I smiled and reflected on this attitude. For George, a week away from the office felt like a sacrifice. That placed him squarely in the company of many other independent business owners whose identity is so bound up with their business that they cannot imagine doing anything else. That breakdown of imagination pointed to issues both personal and professional that George was reluctant to deal with. What was George’s family missing when this tough, humorous, intelligent man was not present even when he was with them on vacation, because his mind was on his work? How can someone, whose identity is so bound up with his business, possibly plan for succession, for a time when he will not be essential to the business? What will be the financial cost to his family, his employees, and his legacy for this failing.
George has built a thriving business. Doing so required him to imaginatively overcome numerous problems and work tenaciously when success was not certain. Why do business owners like George turn aside when the next great challenge is to prepare the business for someone else to take over? We need to tap that creativity and that strength when the time comes to start passing authority and responsibility to others.
I watched George stir his coffee absently. “Do you read books when you go away?” I asked.
“No, I just read technical stuff. Last fall I took the Employment Standards Act with me to bone up on H.R. questions.”
How do I reach this guy? Does he ever have waking thoughts that are not about his business?
Can I reach him?
He’s smart, he’s financially secure, he probably understands that his business is worth considerably more if it can run without him. That of course doesn’t mean it has to run without him, it just means that he and the business are prepared if something should happen. Part of any plan business owners should make, regardless of age, is the contingency plan. The rational part of George knows that, but some other part of him resists the implications.
What happens if I can’t come to work?
Who will lead the business in my absence and what resources will they need?
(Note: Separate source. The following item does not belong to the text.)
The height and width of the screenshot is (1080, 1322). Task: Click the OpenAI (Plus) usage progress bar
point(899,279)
I looked at George. He was quietly checking a text message. What he needs are some interesting options. We need to focus on what he would move to, not what he is leaving behind. Business owners are builders. They are inventive and energetic. Retirement is not a word that gives them comfort. It implies ending, withdrawing.
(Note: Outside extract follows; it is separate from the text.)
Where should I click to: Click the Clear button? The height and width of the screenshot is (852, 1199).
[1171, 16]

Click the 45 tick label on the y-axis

George needs help to look at options that will replace his purpose of running the business day to day with another purpose. That new purpose must be equally or even more fulfilling but must also allow him to step back, to view everything going on in his life from a different perspective. Looking at a week away from the office as undesirable, even uncomfortable, suggests that day-to-day operations have become a safe place, a way of avoiding the next great challenge. If George is keeping his face focused on his desk (or his phone) that is perhaps because he is afraid of what he will see if he lifts his face up and looks around. My job, as his coach, is to help him look around, and to identify all the options available to someone with his talent and drive, while still allowing him to look after the legacy from his life’s work.
George put his phone down, screen up, on the table and looked at me.
“George,” I say looking him in the eye, “There’s something I want to talk to you about...”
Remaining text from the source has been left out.